» WRITTEN PROBLEM
Return every line of the records that contains the string "Select", treating uppercase and lowercase as different.

(Item-finding records)
=-=-=

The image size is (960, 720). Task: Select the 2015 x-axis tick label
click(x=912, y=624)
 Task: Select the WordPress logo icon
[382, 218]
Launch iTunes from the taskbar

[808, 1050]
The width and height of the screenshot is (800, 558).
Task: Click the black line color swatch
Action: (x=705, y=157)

=-=-=

» COMPLETE OUTPUT
The image size is (960, 720). Task: Select the 2015 x-axis tick label
 Task: Select the WordPress logo icon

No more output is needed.